At first glance, rule collections appeared to be a good solution. Unfortunately, there were some drawbacks:
- Many contributions only contained rules for one event type. This is causing inconsistencies in the rule repository.
- Not all products that were interesting for conversion of Sigma rules into their query language work with log events. One example is Windows Defender ATP that works with tables like ProcessCreationEvents. Similar applies to OSQuery that tracks process executions in a process_events table. For such targets the conversion backend has to map between multiple Windows EventIDs and its specific structures, which is illogical and error-prone. Further products that follow similar concepts exist especially in the EDR product category (Endpoint Detection and Response) and first pull requests with specific rules already appeared.
Creating product-specific Sigma rules doesn't matches well to the goal of generic log signatures.

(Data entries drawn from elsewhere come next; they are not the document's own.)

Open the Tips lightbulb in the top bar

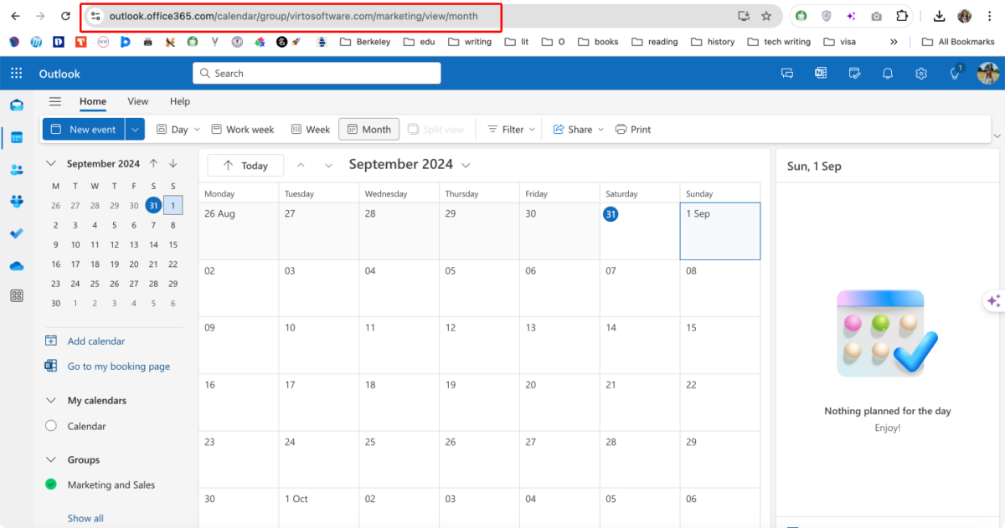point(954,74)
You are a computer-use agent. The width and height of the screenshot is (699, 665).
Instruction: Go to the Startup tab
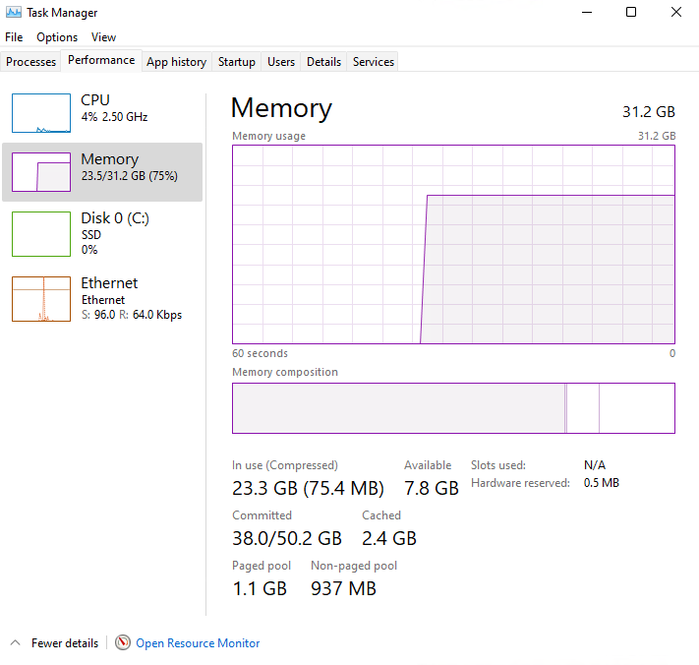[x=237, y=62]
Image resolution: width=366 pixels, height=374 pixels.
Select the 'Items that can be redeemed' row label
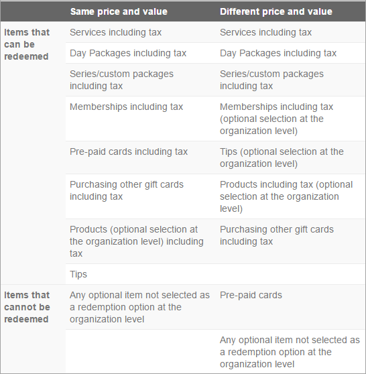(x=27, y=44)
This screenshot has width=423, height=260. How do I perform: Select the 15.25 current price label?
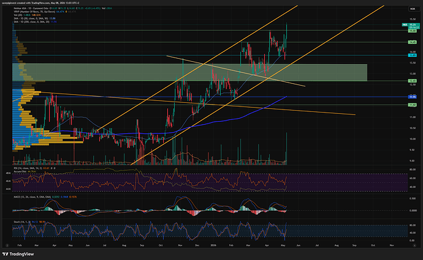[x=414, y=26]
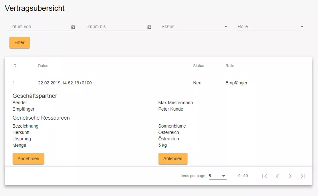Go to first page of table

(265, 176)
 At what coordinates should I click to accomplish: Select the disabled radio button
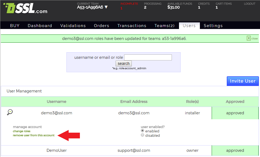pos(142,135)
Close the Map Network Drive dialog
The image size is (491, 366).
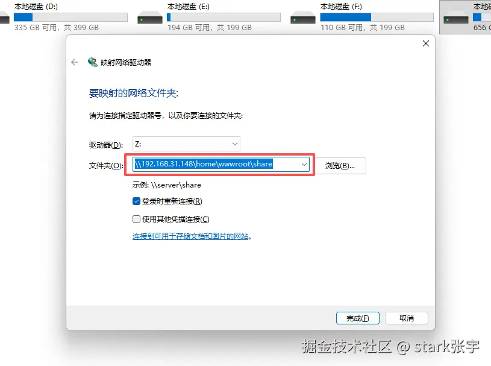426,43
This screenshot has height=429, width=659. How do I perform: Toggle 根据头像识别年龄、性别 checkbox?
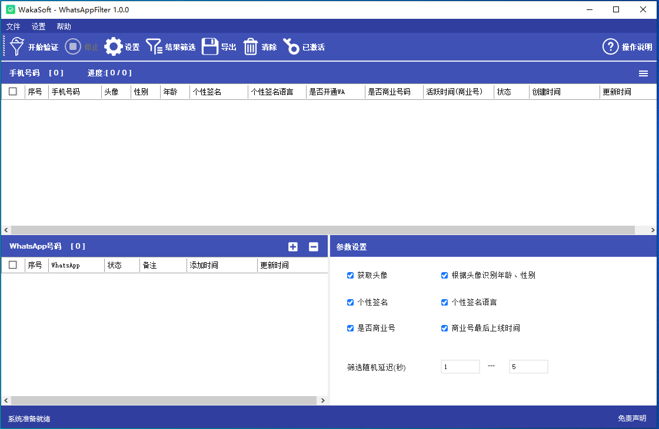point(445,275)
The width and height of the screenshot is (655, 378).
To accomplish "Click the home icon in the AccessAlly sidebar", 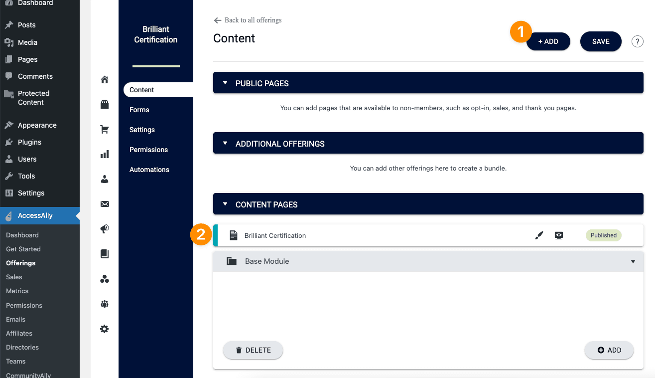I will pos(104,79).
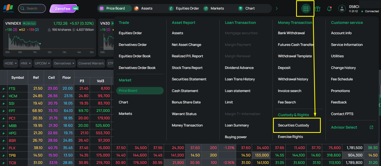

Solution: Generic Log Sources
Generic log sources will be introduced to solve the issue described above. The above example will be converted to the following Sigma rule:
logsource: category: process_creation product: windows detection: selection: Image: - '*\bitsadmin.exe' CommandLine: - '/transfer' condition: selection
As you perhaps already noticed:
- The EventID matching was removed completely from the rule.
- Instead of referencing the service sysmon in the log source, the category process_creation is used now.
So we get a generic Sigma rule for a suspicious process creation on Windows instead of a Sysmon-specific one.
Enhanced Configurations for the Conversion Process
Obviously, the conversion process into a query must add the information about the event identifier or table. This can happen at different locations:
- Directly in the backend for targets with tables or similar concepts.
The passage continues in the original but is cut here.